Wer sich jämmerlich fühlt, weil die Arbeit kein Ende nimmt, weil indes Erwartungen an die eigene Person hochgeschraubt werden und gleichzeitig Anerkennung fehlt, der möchte jammern und meckern.

Und er möchte jammern und meckern dürfen.

Das Jammertal ist eine ganz wichtige Phase zu Beginn vieler Coachings, bei denen die Schmerzgrenze einfach erreicht ist. Und im Coaching ist auch Platz fürs Jammern. Denn Jammern ist ein wichtiges Mittel der Problembewältigung.

Würde der Coach versuchen abzukürzen, etwa indem er sagt „Genug gejammert – jetzt setzen wir Ziele!“ verstünde er seinen Job nicht.

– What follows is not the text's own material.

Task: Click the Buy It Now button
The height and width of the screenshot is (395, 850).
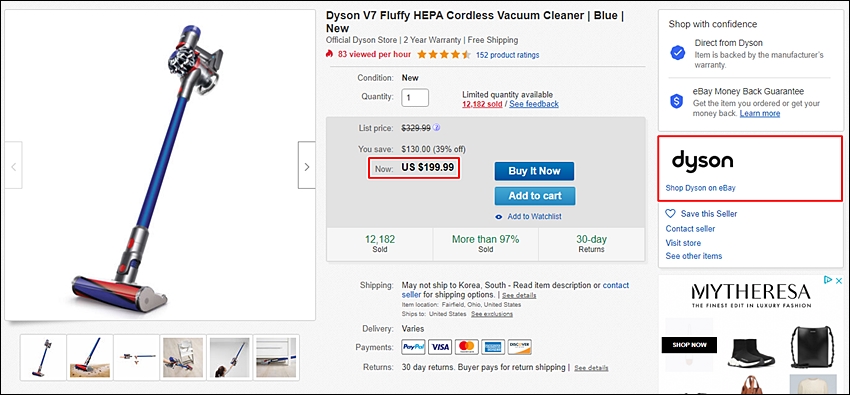Action: point(534,171)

Wichtig ist: ausjammern lassen! Anfangs reicht Verständnis, sich Einfühlen und am Ende der Coachingstunde die Frage „Was würde es für Sie ein kleines bisschen besser machen?“ als Lösungsorientierung völlig aus.

Lösungen geschehen immer von

  • Wenig zu viel
  • Von klein zu groß
  • Von leicht zu schwer.

 

Von Coaching-Sitzung zu Coaching-Sitzung wird der Jammeranteil dann immer geringer.

Aber es war wichtig, denn Jammern bedeutet: Abschied nehmen von dem Problem.  

(Immer vorausgesetzt der Coachee möchte sein Problem nicht behalten).